▶ [REQUIREMENT]: Reproduce all the entries beneath this sentence exactly.

▶ [DATASET EXCERPTS]:
_ _ _ _ _
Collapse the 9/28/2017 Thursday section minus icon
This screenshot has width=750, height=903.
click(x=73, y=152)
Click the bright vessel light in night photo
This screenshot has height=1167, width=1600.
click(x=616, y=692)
_ _ _ _ _
▶ [TASK ANSWER]:
Collapse the 9/28/2017 Thursday section minus icon
This screenshot has width=750, height=903.
click(x=73, y=152)
Click the bright vessel light in night photo
This screenshot has height=1167, width=1600.
click(x=616, y=692)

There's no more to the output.